Não é de hoje que o nepotismo é considerado uma força poderosa por trás do comportamento dos animais. Os estudiosos da evolução costumam supor que a luta pela sobrevivência se resume a uma batalha para passar adiante os próprios genes -algo que foi apelidado de "gene egoísta" pelo zoólogo e divulgador da ciência Richard Dawkins.

Acontece que parentes próximos, como filhos e irmãos, carregam a metade dos genes de seus pais ou irmãos, enquanto a fração de genes compartilhados vai decrescendo conforme o grau de parentesco diminui.

Proteger esses parentes próximos seria uma forma de garantir que os genes do próprio indivíduo tivessem uma chance a mais de sobreviver.
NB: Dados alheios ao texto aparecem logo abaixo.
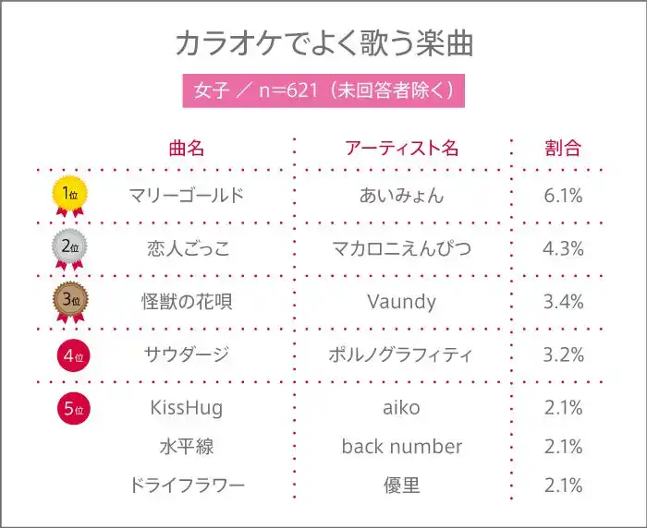647x528 pixels.
Task: Click the silver 2位 rank medal
Action: point(70,247)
Foi com essa idéia na cabeça que o geneticista inglês John Haldane (1892-1964) disse, brincando, que seria capaz de morrer para salvar pelo menos dois irmãos, ou oito primos, quantidade mínima de parentes para garantir uma chance de sobrevivência a todos os seus genes.

Foi para investigar se a teoria continua valendo entre insetos sociais, provavelmente as criaturas mais cooperativas do planeta, que Hannonen e Sundström puseram mãos à obra.
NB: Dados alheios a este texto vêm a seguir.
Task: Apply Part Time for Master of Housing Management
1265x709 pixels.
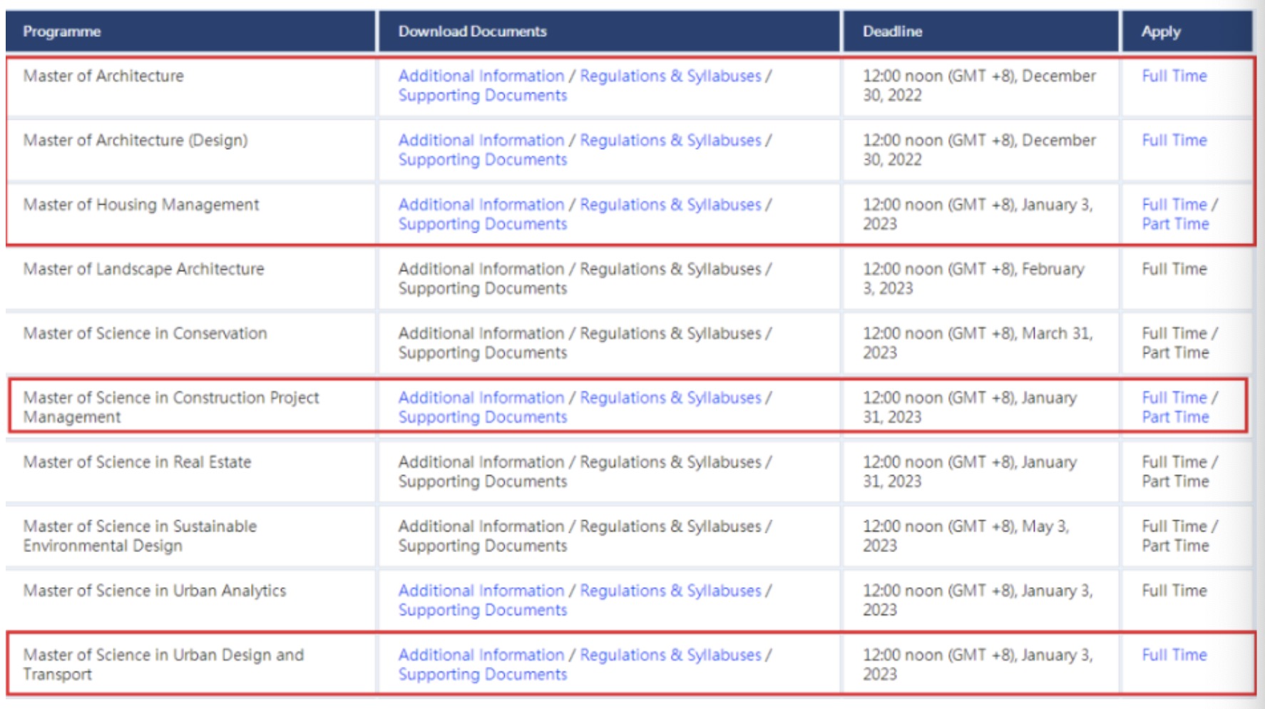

A dupla construiu, em laboratório, dez formigueiros artificiais, cada um deles "governados" por duas rainhas diferentes. Operárias com graus diferentes de parentesco foram colocadas para cuidar do ninho, das soberanas e de suas crias, enquanto as pesquisadoras puseram-se a avaliar o grau de parentesco entre as formigas usando análises de DNA.

Estratagema flagrado

"Se as formigas operárias tiverem um parentesco mais próximo com uma das rainhas, a teoria prediz que a participação dessa rainha no formigueiro como um todo tende a aumentar", explica Hannonen, 29.
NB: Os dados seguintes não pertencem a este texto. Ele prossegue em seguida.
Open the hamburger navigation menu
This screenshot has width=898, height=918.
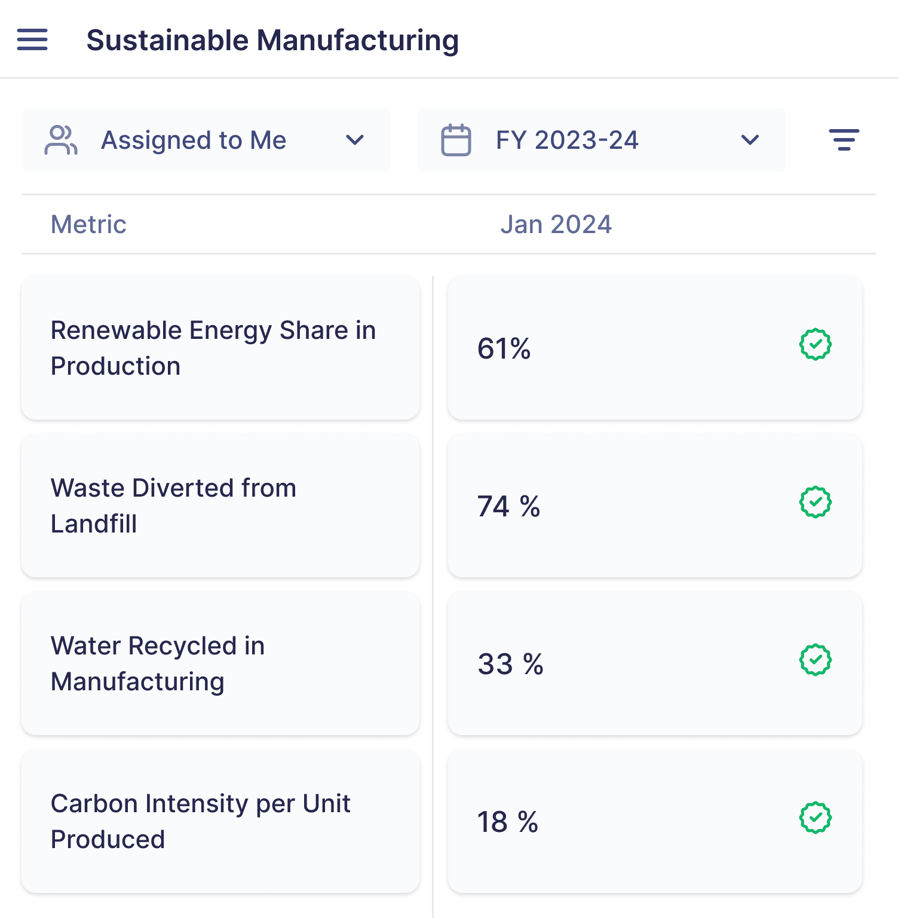[x=32, y=39]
E foi exatamente isso o que a análise genética revelou. Se a maior parte das operárias era mais aparentada a uma só rainha, a maioria das novas formigas que chegavam à fase adulta era filha dessa soberana, assim como ela tendia a predominar em número de ovos e larvas.

Como as operárias foram estudadas em grupo, Hannonen diz que é difícil precisar se todas elas agiam de forma a favorecer suas parentas.

Tampouco é possível saber, por enquanto, como os insetos conseguem
manipular o desenvolvimento da ninhada.

"Esse é um mecanismo não-resolvido. Ainda não sabemos se as operárias manipulam as rainhas ou a prole", diz Hannonen. "Mas vamos investigar isso no futuro próximo". Como são responsáveis por todo o abastecimento do formigueiro, as operárias poderiam tanto reduzir os suprimentos das larvas com quem não têm laços de parentesco, ou racionar a comida da rainha -que, assim, perderia fertilidade e vigor.

E como os bichos sabem quem é parente e quem é estranho? É uma questão de química, sugere Hannonen: "Nossos estudos anteriores mostraram que a F. fusca tem um perfil de hidrocarbonetos [moléculas orgânicas de carbono e hidrogênio" muito variável na cutícula. Isso indica que a comunicação química pode ser muito sofisticada nessa espécie, o ajuda a fazer esse reconhecimento". O estudo saiu na revista científica "Nature" (www.nature.com).